However, due to blockades and surveillance, church members were given a limited food supply. 

“They were not able to get enough food for everyone in the church, and that's what caused Jana to pass away,” said Alkhdour.

Alkhdour recalls the risk taken by those working at the church who laid Jana to rest. 

“It was those working in the church who buried Jana,” Alkhdour said. “There was no family around her, not my in-laws, not my own family. It was a very risky thing because snipers would shoot at anyone.

Remembering Jana, Alkhdour reminisced about non-verbal cues they would communicate in: “She would be smiling, you know, whenever she hears my voice, she’d be smiling.” 

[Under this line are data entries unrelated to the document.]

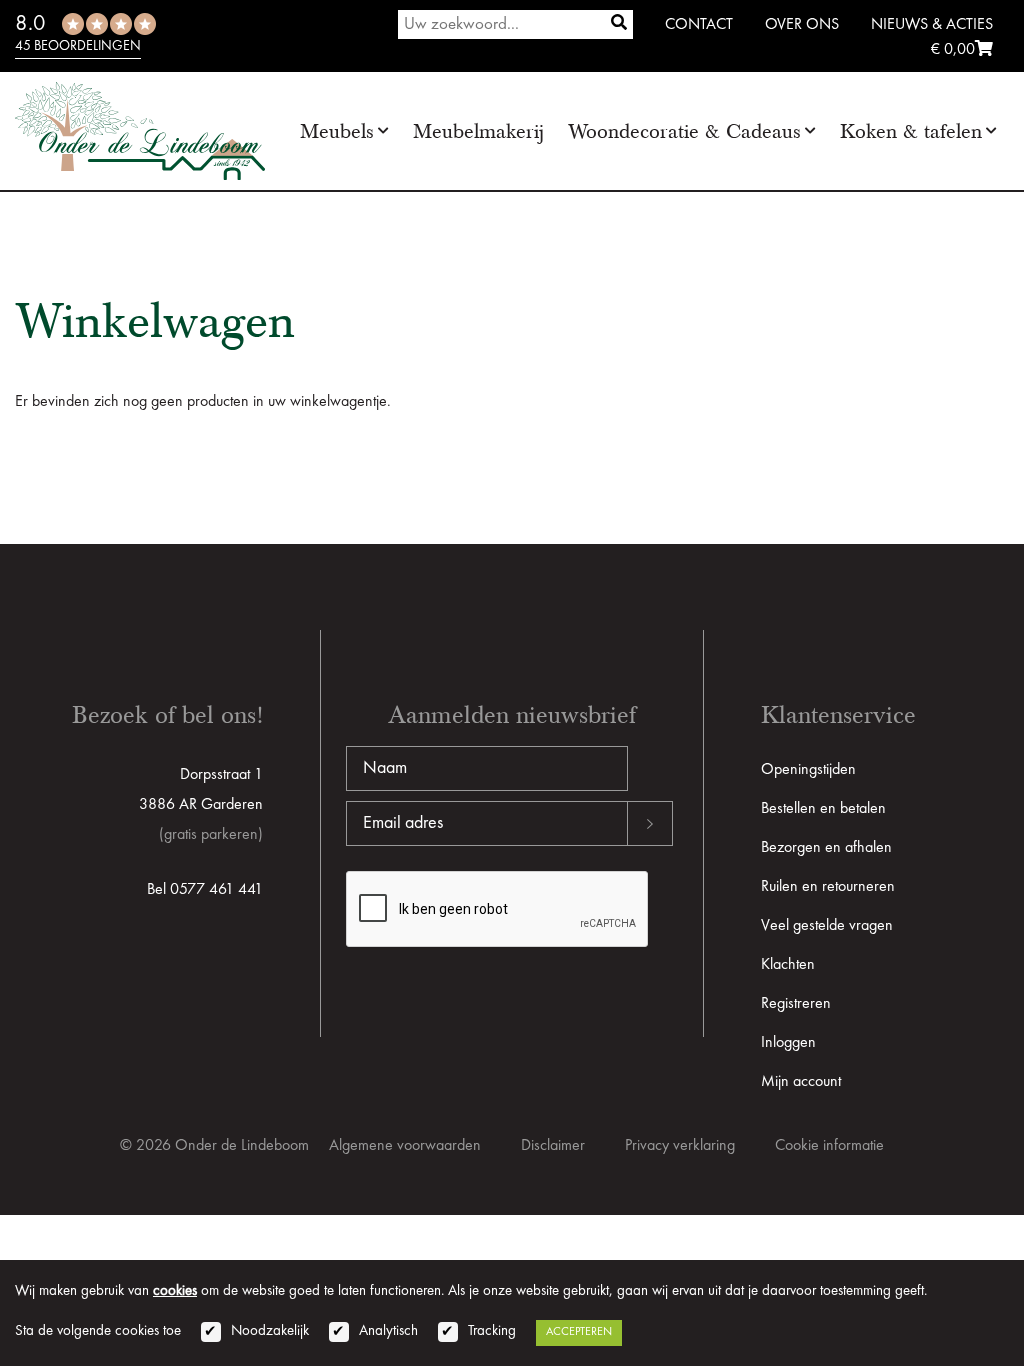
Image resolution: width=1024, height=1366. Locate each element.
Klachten (788, 965)
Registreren (796, 1004)
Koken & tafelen (911, 131)
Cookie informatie (829, 1146)
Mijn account (801, 1082)
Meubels (337, 131)
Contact (699, 25)
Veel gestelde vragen (827, 926)
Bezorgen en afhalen (826, 848)
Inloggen (788, 1043)
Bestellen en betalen (823, 809)
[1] (619, 24)
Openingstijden (808, 770)
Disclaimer (553, 1146)
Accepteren (579, 1332)
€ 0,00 (953, 50)
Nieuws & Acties (932, 25)
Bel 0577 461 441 (205, 890)
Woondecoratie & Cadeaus (684, 131)
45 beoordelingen (78, 46)
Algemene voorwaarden (405, 1146)
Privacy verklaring (680, 1146)
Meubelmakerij (478, 131)
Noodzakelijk (270, 1331)
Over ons (802, 25)
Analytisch (388, 1331)
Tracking (492, 1331)
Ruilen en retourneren (828, 887)
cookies (175, 1291)
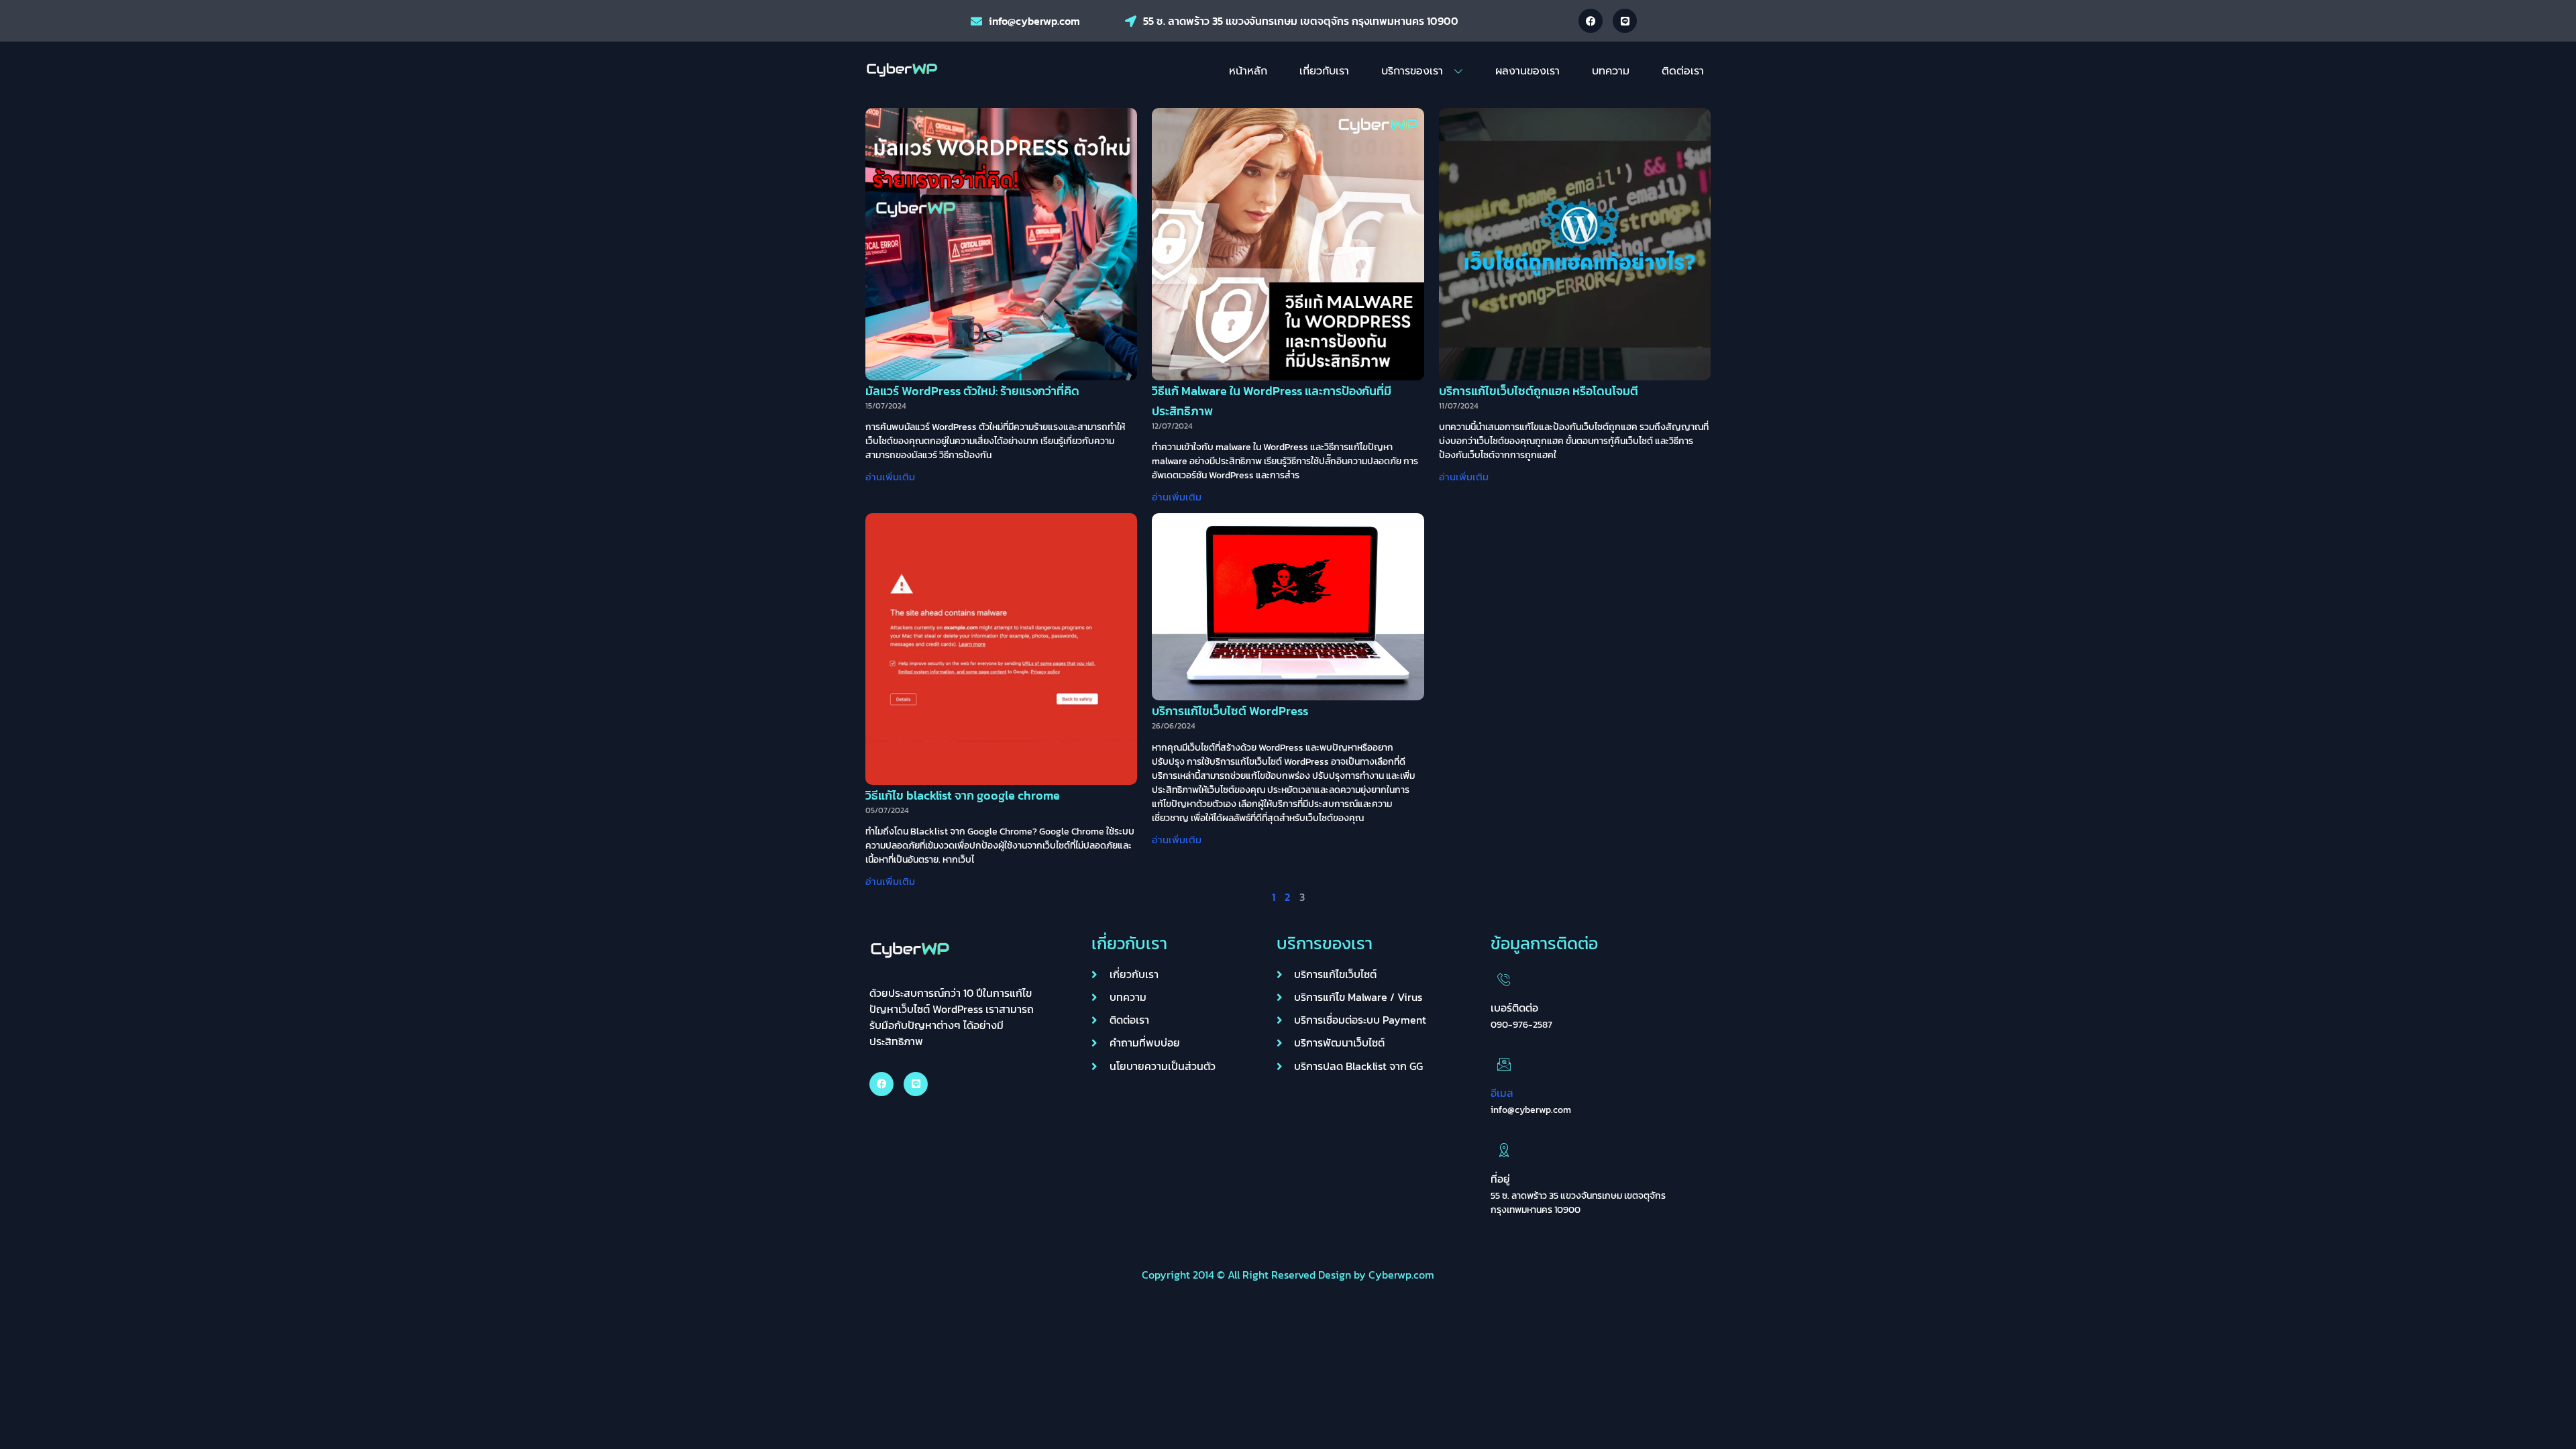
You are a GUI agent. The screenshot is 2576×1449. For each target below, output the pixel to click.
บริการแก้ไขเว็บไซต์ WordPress (1230, 711)
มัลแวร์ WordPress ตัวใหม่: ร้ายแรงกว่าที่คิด (972, 391)
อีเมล (1502, 1093)
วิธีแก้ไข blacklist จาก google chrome (962, 795)
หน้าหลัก (1248, 71)
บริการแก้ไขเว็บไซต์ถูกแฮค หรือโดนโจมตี (1538, 391)
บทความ (1610, 71)
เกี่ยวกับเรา (1324, 71)
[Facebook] (1590, 21)
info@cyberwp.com (1034, 20)
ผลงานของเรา (1527, 71)
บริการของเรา (1412, 71)
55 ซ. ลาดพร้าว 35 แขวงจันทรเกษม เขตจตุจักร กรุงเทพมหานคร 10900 (1300, 20)
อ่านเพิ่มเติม (890, 476)
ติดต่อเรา (1683, 71)
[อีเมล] (1504, 1064)
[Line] (1625, 21)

She remained unsure of Jana’s feelings when she heard loud sounds from bombardments and wondered if Jana would giggle or feel scared. 

Fundraising for Family

Alkhdour shares a special bond with her sister, Seham, who is nine years younger. 

“She is not only a sister,” Alkhdour said. “I felt like she is my daughter.” 

She dearly loves Seham’s children and tried to get all of them out of Gaza even before the war started. Seham and her family are displaced in Gaza. 

“They have no ceiling over their heads,” Alkhdour said. “There's no access to food, no access to clean water, no access to toilets. All those basic needs of life, they don't have them.

She said she feels her family members are alive but not safe during these destructive circumstances. While Alkhdour’s children attend school in Montreal, they feel the emotional effect of loss from half a world away. 

“Even though (my children) are far from what’s happening in Gaza yet, it is still impacting them emotionally, mentally and in many ways, and even that's gonna impact their future,” Alkhdour said.

For Alkhdour, she wants to continue to spread awareness about the conflict in Gaza even after her sister eventually arrives in Canada.  She said she wants people to be more aware of the situation of Palestinians in Gaza. 

“My sister's story is one of tens of thousands of millions of Palestinians; I am not the only one,” she said.